%%

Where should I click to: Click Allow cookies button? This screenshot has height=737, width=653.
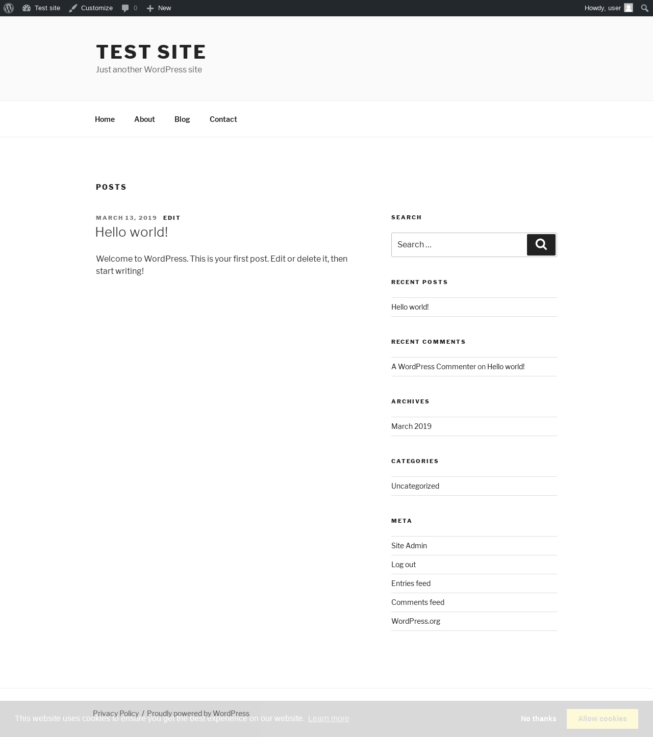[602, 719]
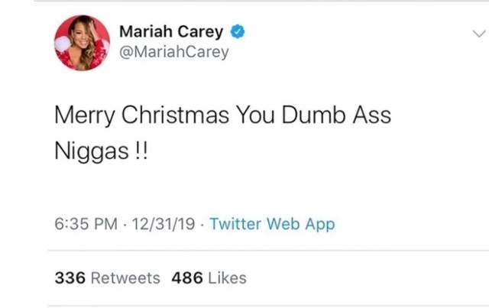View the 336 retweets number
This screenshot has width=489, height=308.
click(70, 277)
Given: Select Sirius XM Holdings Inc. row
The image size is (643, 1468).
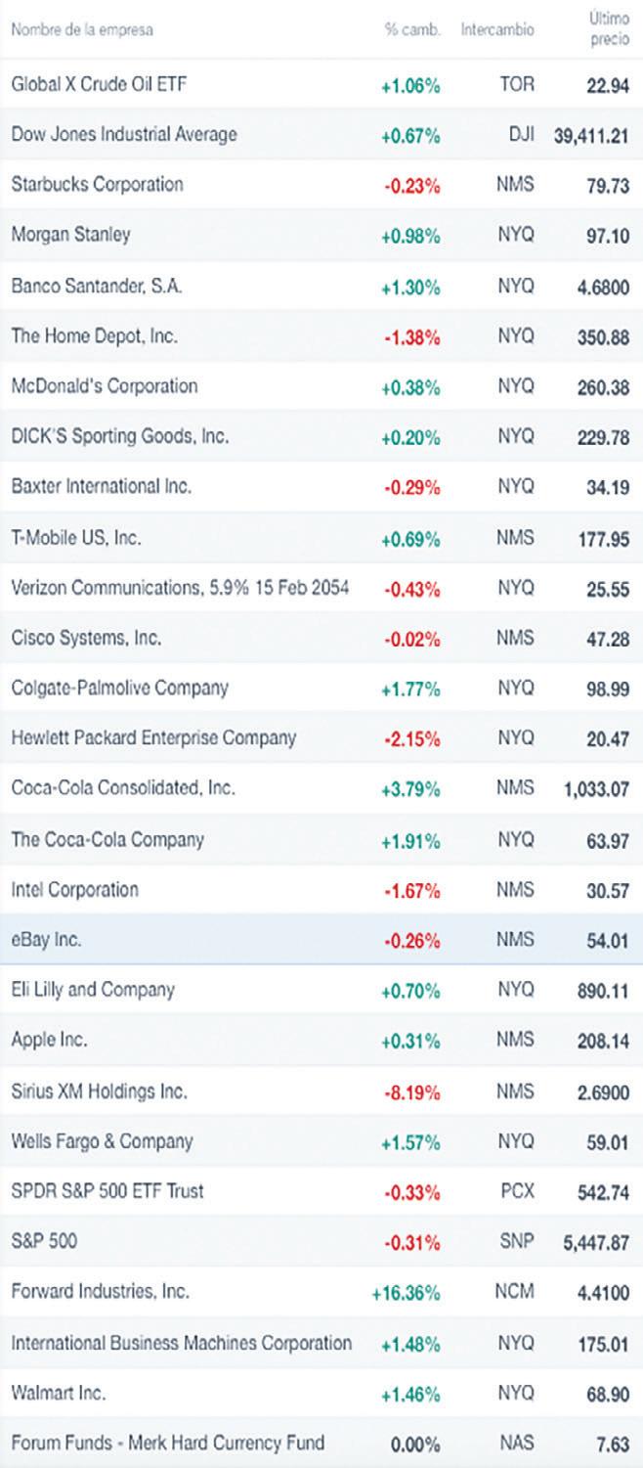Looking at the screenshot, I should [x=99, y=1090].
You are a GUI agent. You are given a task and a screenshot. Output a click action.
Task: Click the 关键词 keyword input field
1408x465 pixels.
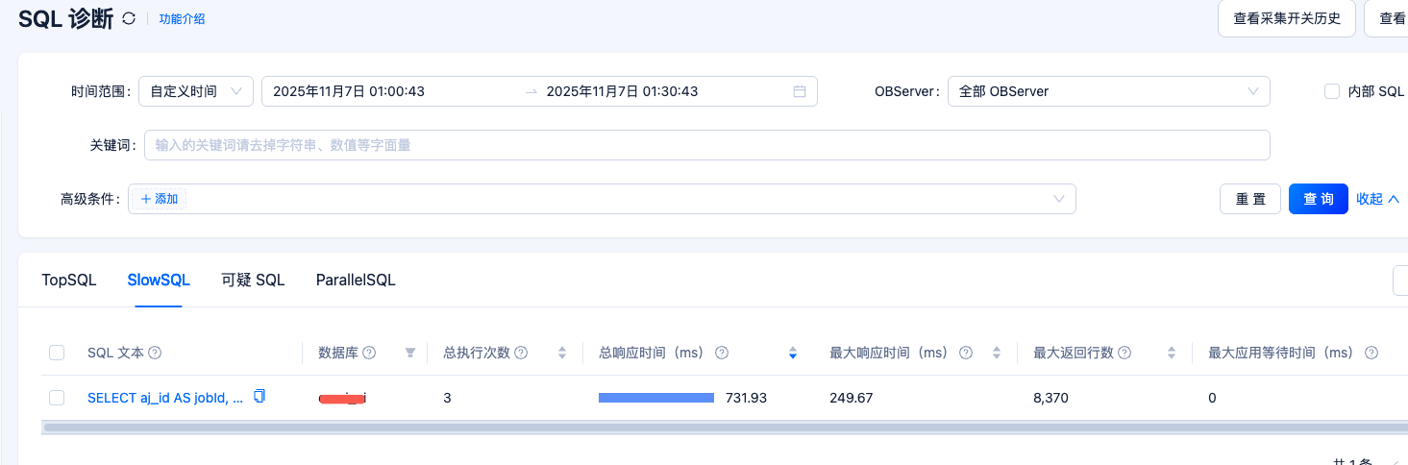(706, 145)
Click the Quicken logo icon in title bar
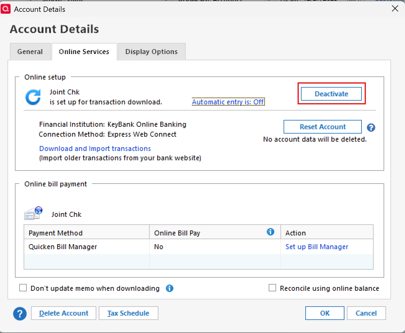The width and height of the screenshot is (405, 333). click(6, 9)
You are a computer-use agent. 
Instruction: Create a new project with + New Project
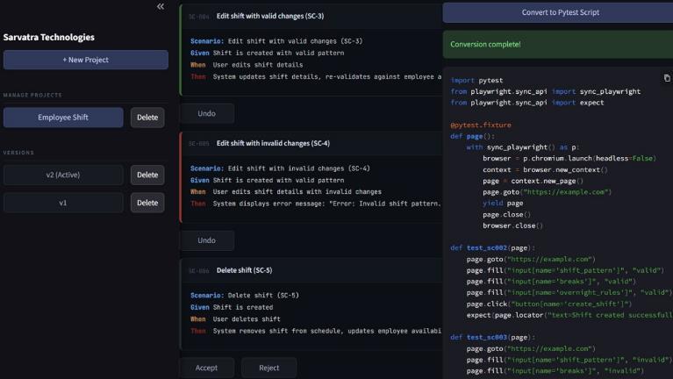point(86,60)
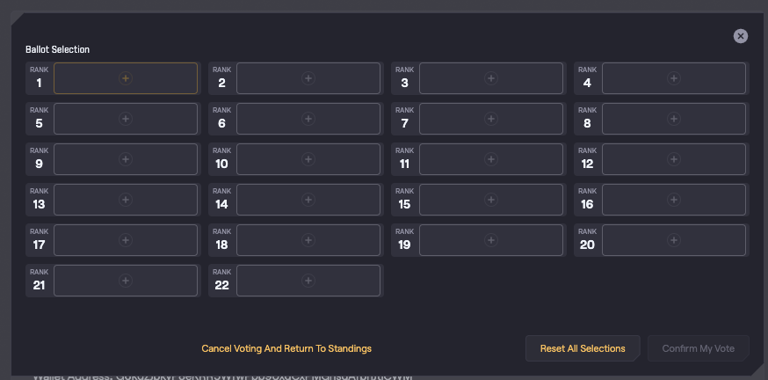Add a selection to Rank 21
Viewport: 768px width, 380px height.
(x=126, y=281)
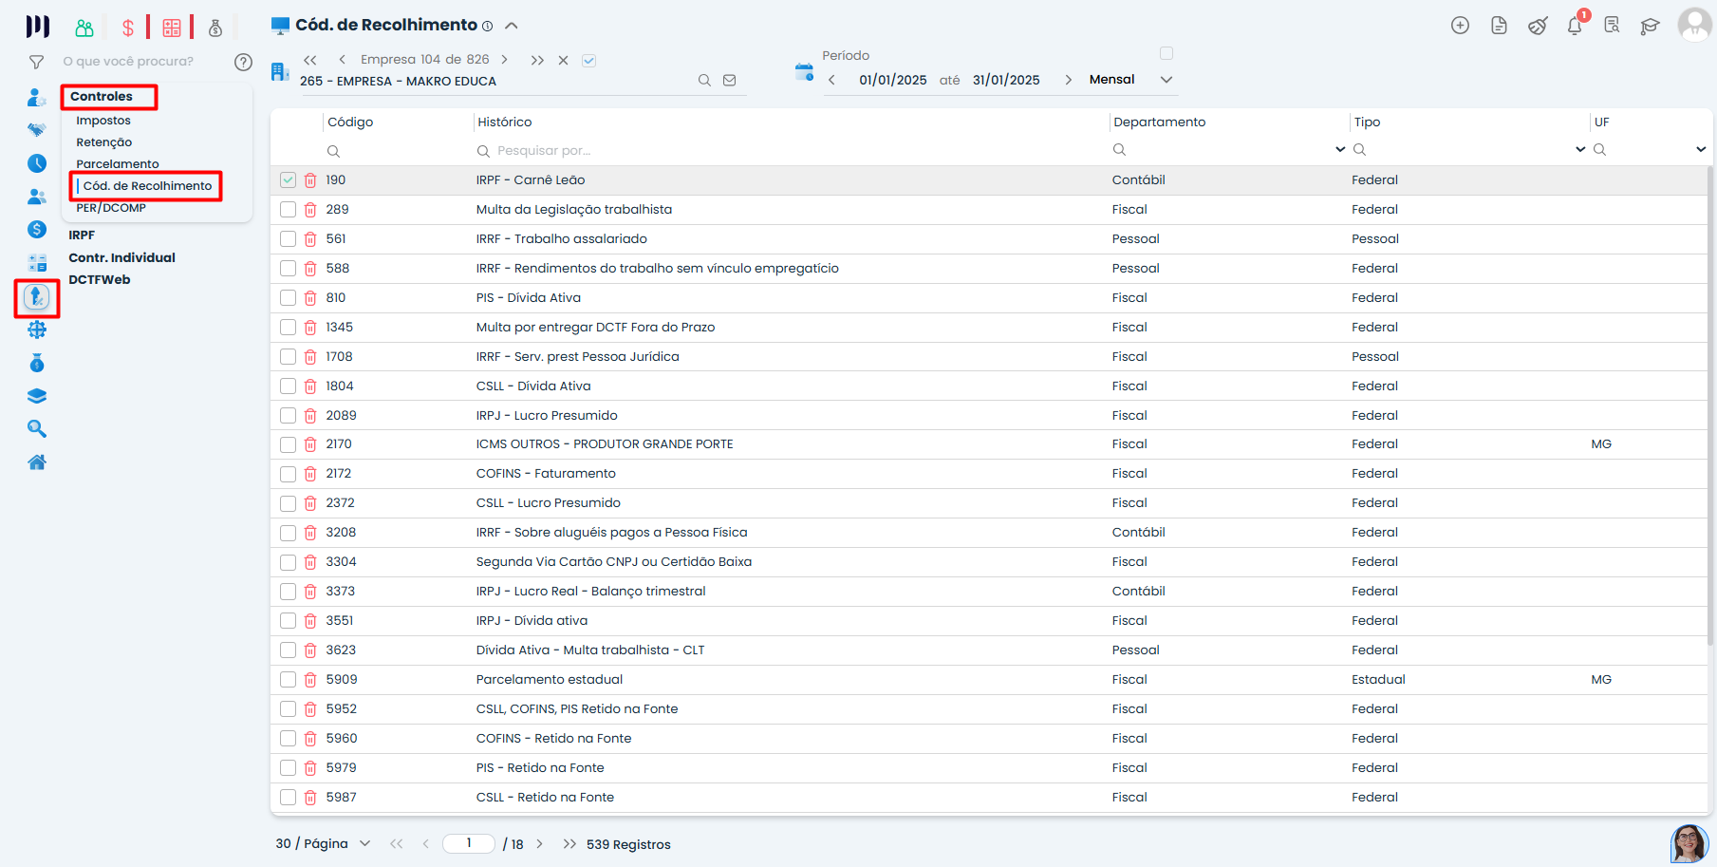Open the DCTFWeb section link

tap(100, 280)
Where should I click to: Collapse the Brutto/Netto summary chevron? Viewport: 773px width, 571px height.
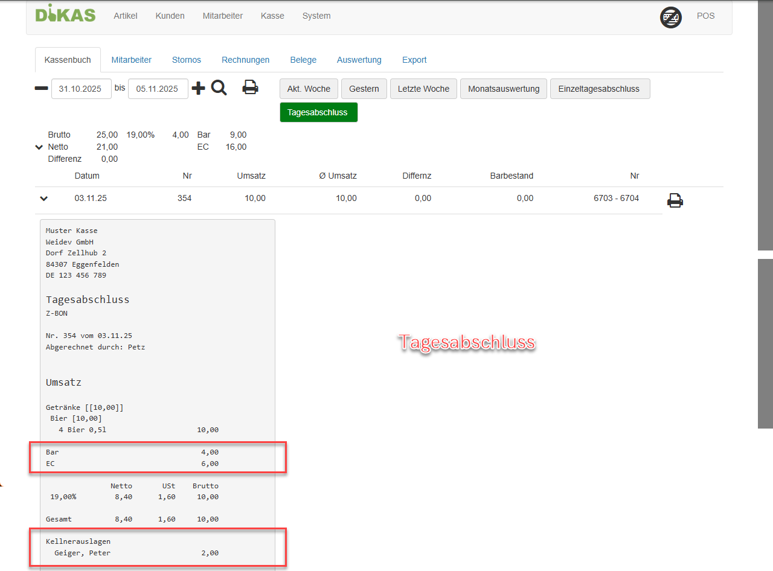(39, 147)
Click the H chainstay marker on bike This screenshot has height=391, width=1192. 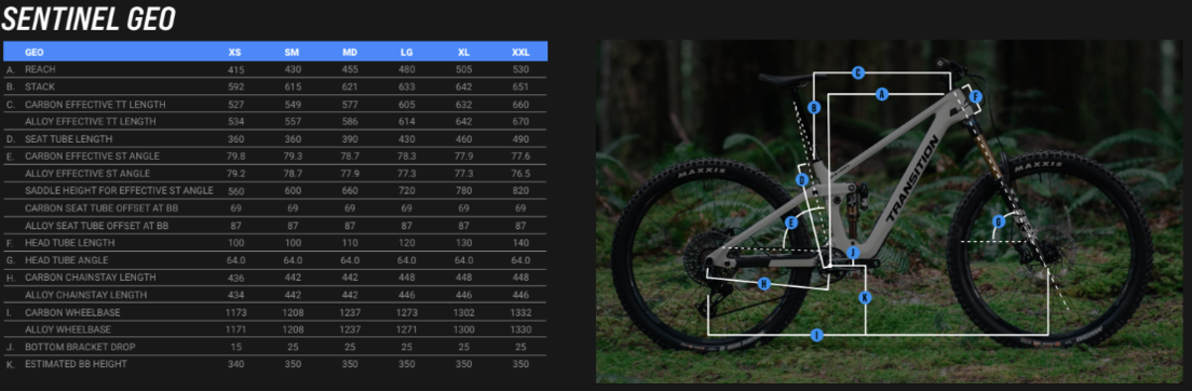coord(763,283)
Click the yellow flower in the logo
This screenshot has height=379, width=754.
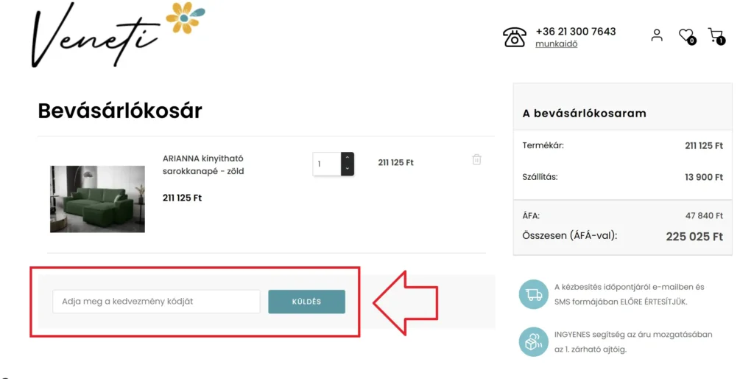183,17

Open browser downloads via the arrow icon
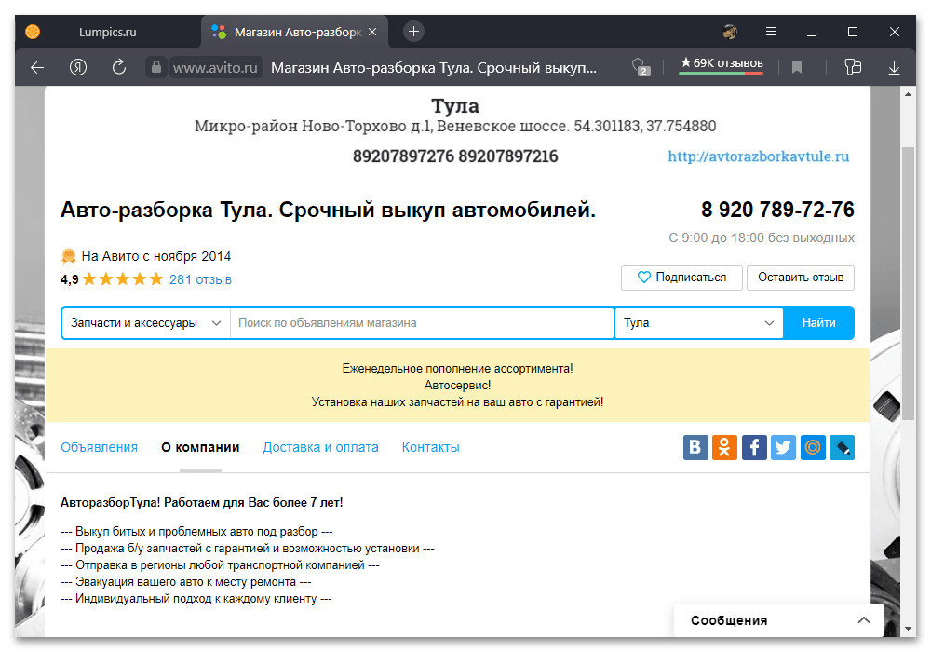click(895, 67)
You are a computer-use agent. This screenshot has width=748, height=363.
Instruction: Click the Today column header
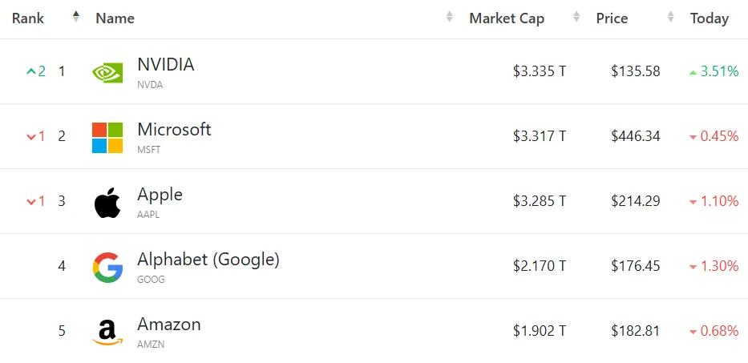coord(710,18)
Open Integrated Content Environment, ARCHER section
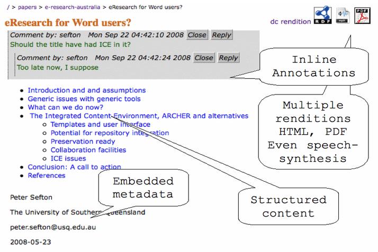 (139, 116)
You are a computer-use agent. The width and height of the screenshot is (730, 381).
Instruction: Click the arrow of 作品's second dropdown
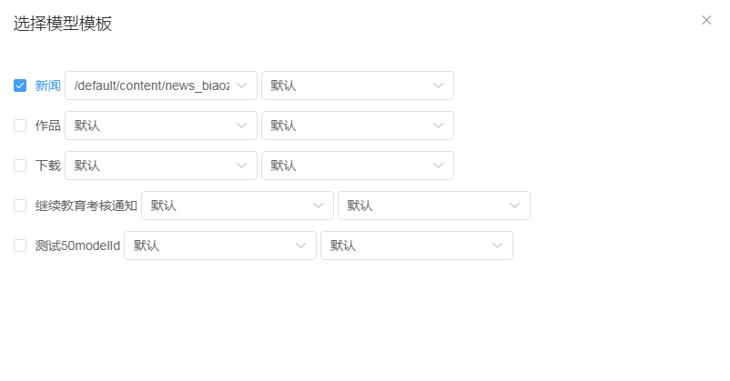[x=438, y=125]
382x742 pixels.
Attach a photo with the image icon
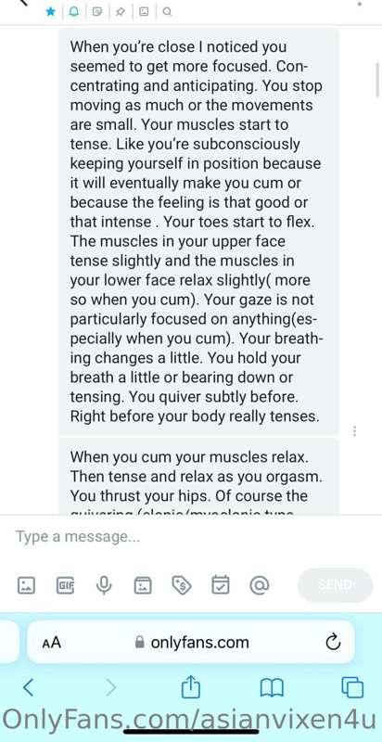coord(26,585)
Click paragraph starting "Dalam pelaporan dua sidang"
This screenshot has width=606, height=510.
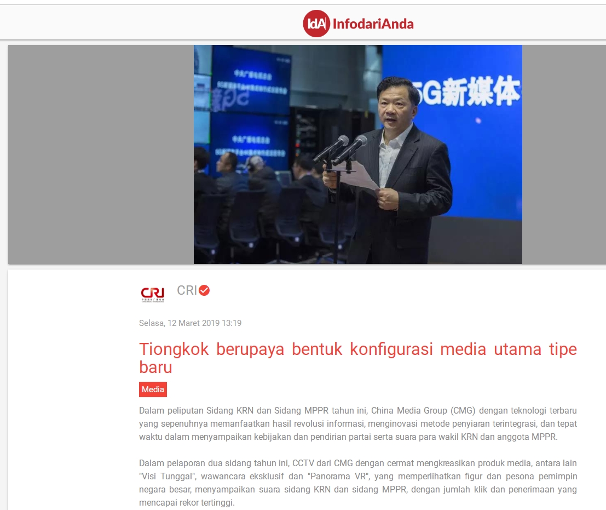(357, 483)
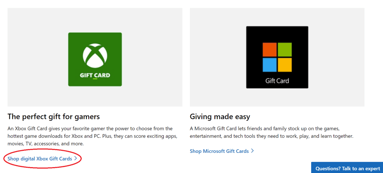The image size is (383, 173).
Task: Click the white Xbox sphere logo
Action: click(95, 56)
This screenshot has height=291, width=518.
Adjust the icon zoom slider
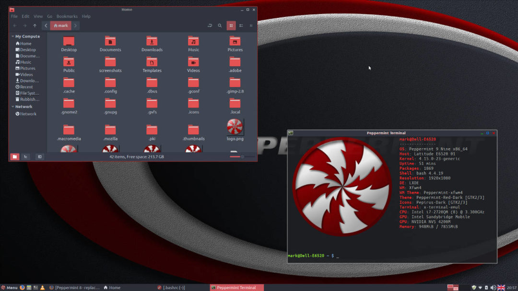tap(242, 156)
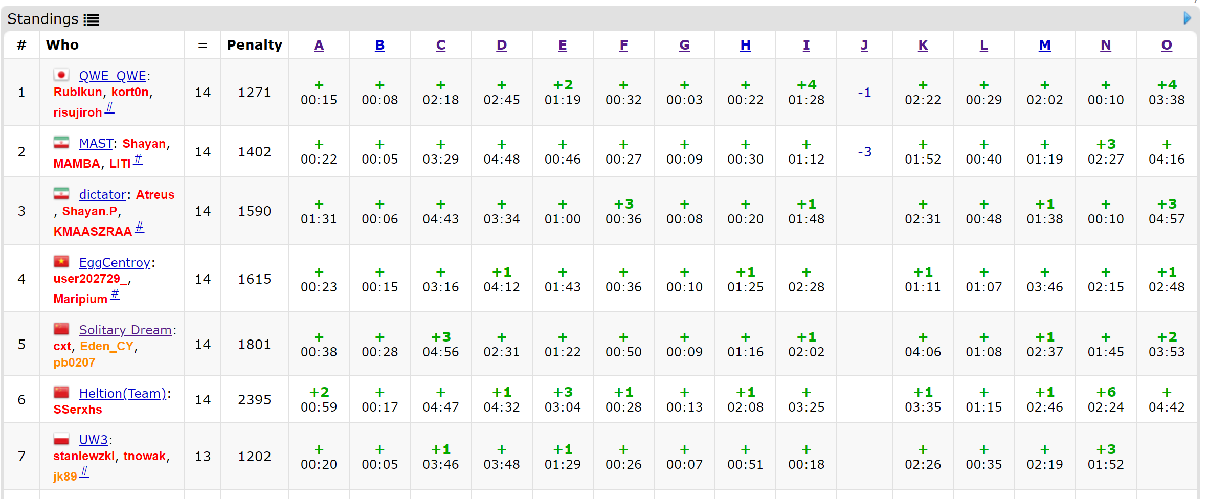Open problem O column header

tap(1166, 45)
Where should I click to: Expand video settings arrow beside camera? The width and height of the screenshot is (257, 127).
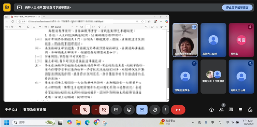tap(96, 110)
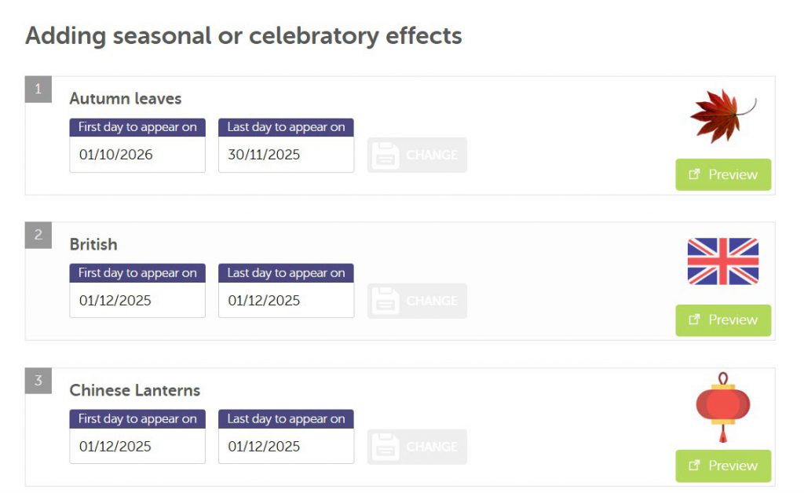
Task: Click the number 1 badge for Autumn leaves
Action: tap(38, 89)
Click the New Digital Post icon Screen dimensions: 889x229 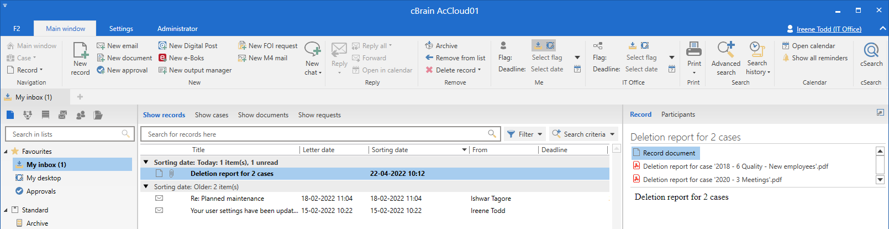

%%

--- ACTIVITY ---
Search the entries for "agent" and copy each matching line.

--- SOLUTION TO THIS EXERCISE ---
You are a GUI agent. You are given a task and a screenshot. Output a click action.
You are a computer-use agent. 
You are a computer-use agent. This screenshot has width=748, height=363.
You are a computer-use agent. The width and height of the screenshot is (730, 381).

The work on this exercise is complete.